If you’re having restless nights, here is a quick guide on foods that help you sleep better and foods that disturb sleeping.
Did you know that the quality of your sleep is very dependent on your eating habits?
Yes, if you are right now experiencing trouble falling asleep (or staying asleep) it might be because of what you’re choosing to eat and drink.
For instance, the amount of deep, restorative sleep you will get may be decreased by a saturated fat diet – one low in fiber.
One quick solution: If you need a snack before bedtime, then you should consider eating more complex carbohydrates – which digest quickly.
But that’s simply one food suggestion among many which I have for you!
Coming up I will be giving you you a range of helpful info to develop better eating habits which encourage healthier sleeping patterns.
As you might know, I am a bestselling author with about 2 million books sold globally.
Plus I founded a research based course called The Anxiety Cure.
I love sharing insights and strategies to help people to reduce their anxiety, feel calmer and sleep better.
With this in mind I put together this quick guide on foods that help you sleep better and foods that disturb sleeping.
3 Foods That Help You Sleep
The following are some of the top recommended foods that improve the quality of your sleep.
1. Fatty fish
Due to their exceptional amounts of vitamin D, fatty fish like trout, tuna, and salmon are healthy. They also contain high amounts of omega-3 fatty acids. These fatty acids are crucial in boosting brain health, protecting against heart disease, and reducing inflammation.

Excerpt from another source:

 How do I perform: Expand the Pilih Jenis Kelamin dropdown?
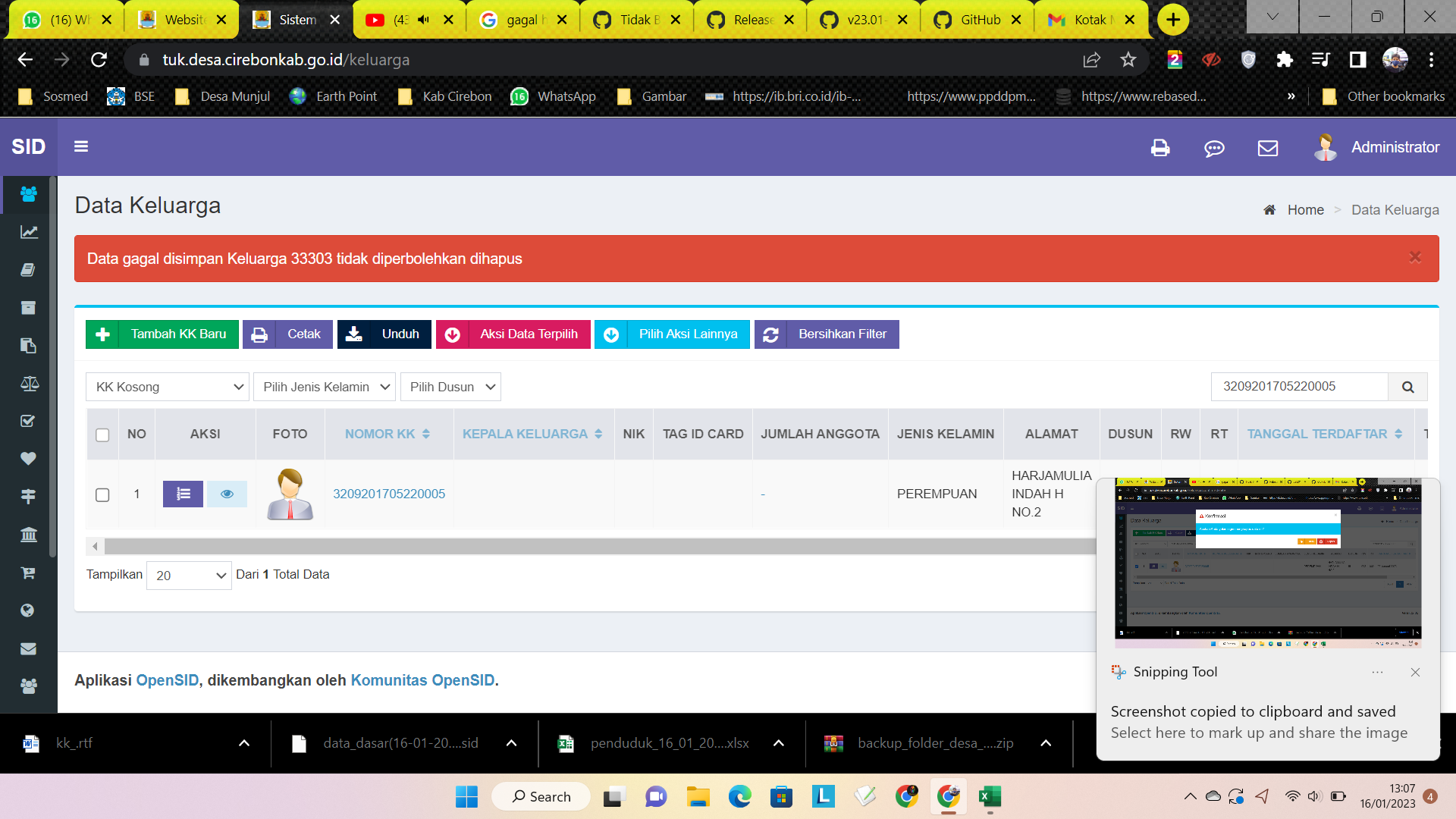(324, 387)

Also, they are a significant beauty sleep supplement ingredient. The combination of the fatty acids and vitamin D increases the production of serotonin, thus enhancing the quality of sleep.
Studies have indicated that people who eat salmon regularly fall asleep faster than those who consume beef, pork, or chicken. Therefore, if you want to fall asleep quicker or sleep deeply, you should have a few ounces of fatty fish before getting into bed.

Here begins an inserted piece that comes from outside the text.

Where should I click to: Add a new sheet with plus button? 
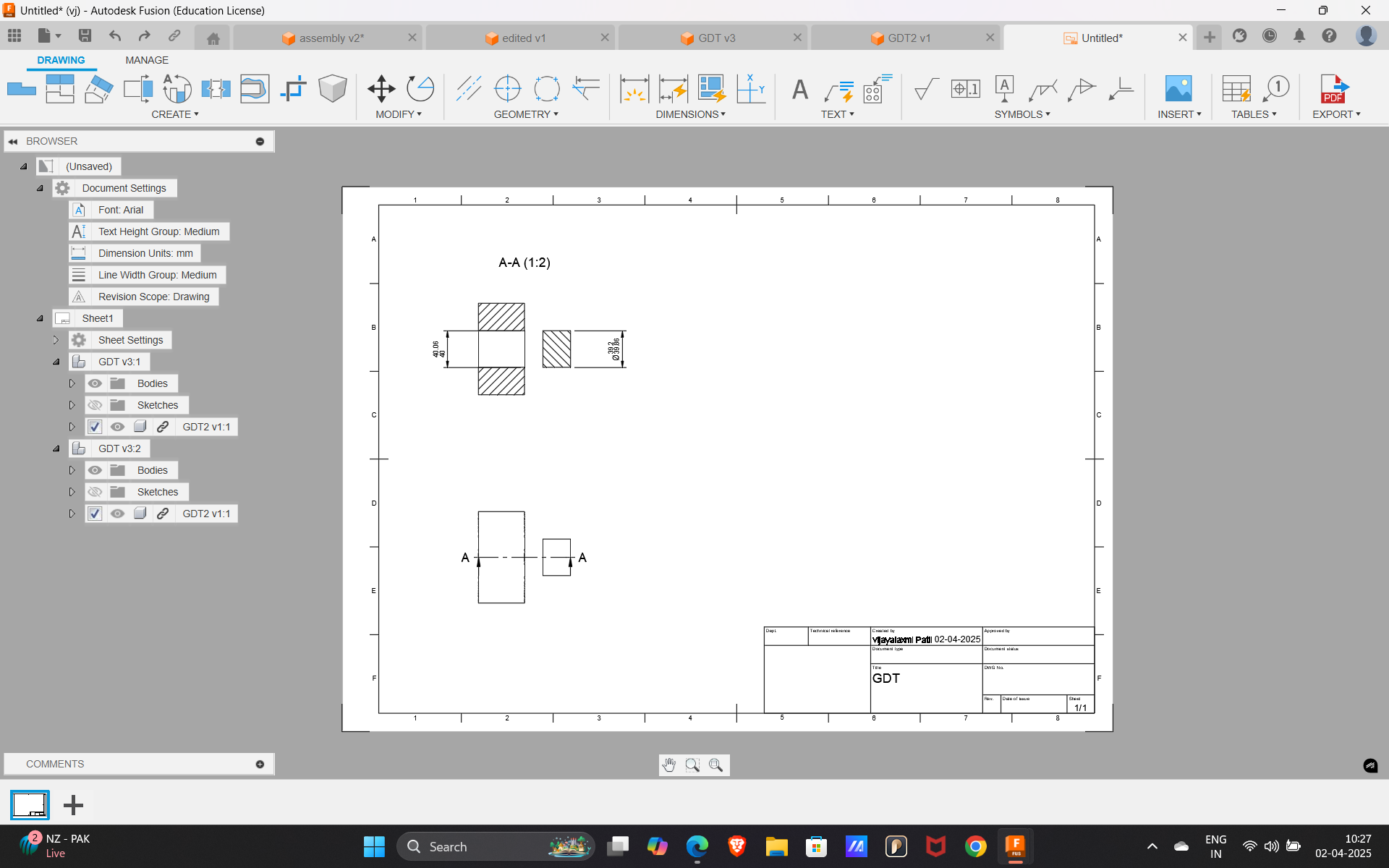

Almonds provide numerous health benefits because they contain many nutrients. Along with other types of nuts, almonds are a source of melatonin. Melatonin is a hormone that helps boost the quality of your sleep. They also contain magnesium which has been proven to improve sleep quality, especially for insomniacs. The recommended amount of almonds you can consume before bed is 1 ounce.
Kiwis are one of the best foods to eat before going to bed. Research indicates that the fruit can reduce the time taken to fall asleep by about 42%. Additionally, it can improve your ability to sleep through the night without waking by 5% and increase your total sleep time by at least 13%. These effects can be attributed to serotonin, a brain chemical that regulates your sleep cycle.

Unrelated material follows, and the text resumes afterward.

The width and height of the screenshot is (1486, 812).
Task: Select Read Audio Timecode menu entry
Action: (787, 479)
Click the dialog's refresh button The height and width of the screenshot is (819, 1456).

3 Foods That Disturb Sleeping
Here are a range of foods that can interrupt, prevent and just in general disturb sleeping.
1. Spicy Foods
Spicy foods are responsible for indigestion, acid reflux, and heartburn.
These symptoms worsen when you lie down to sleep as the acid travels into the esophagus leading to irritation.
This causes sleep disturbances that keep you awake at night.
Also, your surface and core body temperature slightly increase when you eat spicy foods.
Although the effect is temporary, it may negatively affect sleep. And so you might want to avoid spicy foods which at night because they can disturb sleeping.
2. Caffeinated Foods and Beverages
Caffeine is a stimulant that increases alertness and can make you feel more energized and awake.
Due to genetic variations, some people experience sleep-related complications when they ingest a small amount of caffeine.
However, others can consume it just before getting into bed without any sleep issues.
Some of the foods that contain caffeine include:
- Black and green teas
- Energy drinks
- Coffee (including decaf)
3. Alcoholic Drinks
To relax and unwind before bedtime, most people like to have a drink or two. Although you might initially feel tired, alcohol can disturb your sleep when your blood alcohol levels decline. Also, studies have strongly linked alcohol to insomnia and should be avoided as part of insomnia treatment.
Avoiding certain foods and drinks may help if you have difficulty falling or staying asleep. However, dietary choices affect more than just your sleep. They play a crucial role in factors such as cardiovascular health, blood sugar levels, and weight. Therefore, before making any significant adjustments to your diet, you must consult a dietician or doctor.